A bord d'un paquebot revenant d'Amérique
Se lièrent deux animaux :
L'un n'était qu'un vulgaire animal domestique,
L'ami choyé des matelots,
Un Chien terrier faisant aux rats du bord la chasse,
L'autre un Racoun, singe ou renard,
Je ne sais pas au juste en quel genre on le classe,
Mais en tout cas un fier roublard.
« Fi ! que c'est laid ! » disait à son ami vorace,
Le Racoun, gourmet délicat ;
« Vous vous précipitez sur n'importe qui passe,
Quêtant la desserte des plats :
Gâteaux, rosbif, poisson, et les plus sales choses
Disparaissent d'un coup de dent.
Je suis plus raffiné; tout ne sent pas les roses
A votre bord, et franchement
Si je n'avais pour moi ce beau baquet d'eau claire,
Pour laver tous mes aliments
Avant de les goûter, je ferais maigre chère ! »

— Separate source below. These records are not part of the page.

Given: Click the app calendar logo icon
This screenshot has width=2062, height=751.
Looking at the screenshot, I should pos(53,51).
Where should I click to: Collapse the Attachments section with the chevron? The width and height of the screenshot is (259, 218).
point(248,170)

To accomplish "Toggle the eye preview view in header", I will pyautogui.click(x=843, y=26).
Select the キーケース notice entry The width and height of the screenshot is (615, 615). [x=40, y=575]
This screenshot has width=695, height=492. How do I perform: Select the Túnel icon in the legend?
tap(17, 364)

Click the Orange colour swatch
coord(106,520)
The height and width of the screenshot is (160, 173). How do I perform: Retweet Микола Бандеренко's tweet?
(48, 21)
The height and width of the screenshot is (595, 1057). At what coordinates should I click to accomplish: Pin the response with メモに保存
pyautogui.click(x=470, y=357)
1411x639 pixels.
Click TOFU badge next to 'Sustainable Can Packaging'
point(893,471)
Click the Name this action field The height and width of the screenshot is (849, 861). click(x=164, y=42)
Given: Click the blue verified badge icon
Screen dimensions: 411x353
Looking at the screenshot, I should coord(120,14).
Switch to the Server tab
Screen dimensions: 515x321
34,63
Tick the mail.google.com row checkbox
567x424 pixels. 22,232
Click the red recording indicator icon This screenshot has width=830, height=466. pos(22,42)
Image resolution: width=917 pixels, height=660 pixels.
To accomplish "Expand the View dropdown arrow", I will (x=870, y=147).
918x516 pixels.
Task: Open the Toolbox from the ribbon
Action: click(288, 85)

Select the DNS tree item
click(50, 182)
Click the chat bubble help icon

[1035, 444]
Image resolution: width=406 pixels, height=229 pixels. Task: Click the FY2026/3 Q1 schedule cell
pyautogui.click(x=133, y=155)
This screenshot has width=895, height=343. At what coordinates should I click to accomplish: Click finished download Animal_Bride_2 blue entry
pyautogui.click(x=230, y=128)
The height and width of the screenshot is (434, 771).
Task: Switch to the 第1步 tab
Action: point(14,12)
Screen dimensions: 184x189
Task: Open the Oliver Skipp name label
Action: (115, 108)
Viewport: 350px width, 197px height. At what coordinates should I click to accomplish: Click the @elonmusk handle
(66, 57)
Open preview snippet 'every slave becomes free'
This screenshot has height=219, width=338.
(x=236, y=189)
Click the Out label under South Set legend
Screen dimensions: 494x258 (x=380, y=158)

« Parfait ! à votre aise, l'ami !
Pour un enfant des bois vous êtes dissicile ;
Vous ne faites rien à demi
Trempez ! lavez ! vous êtes plus tranquille,
Mais vous perdez beaucoup de temps.
Moi, j'aime mieux bâfrer ! Justement voici l'heure
Où passagers du bâtiment
Sortent de leur repas, et ce n'est pas un leurre
Que d'espérer bon coup de dent. »
La troupe des dîneurs s'amusait d'habitude
Des façons de maître renard,
Quand de ses mains de singe il commençait l'étude
Des morceaux jetés au hasard,
Tournant et retournant, et lavant à l'eau claire
Ces mets la plupart inconnus,
Pendant que le terrier, connaissant son affaire.
Goulûment se jetait dessus.
Or ce jour-là, parmi toute la victuaille,
Les deux amis prirent d'assaut,
Racoun un peu de sucre, et Chien, vaille que vaille
Pour sa, part un os de gigot :
Dans l'eau fondit le sucre en faisant la baignade,
Dans le gosier du chien l'os en travers se mit,
Et vous voyez comment, pour chaque camarade,
Sa gourmandise le punit.
Par racoun, il faut lire le mot anglais racoon qui désigne un raton laveur.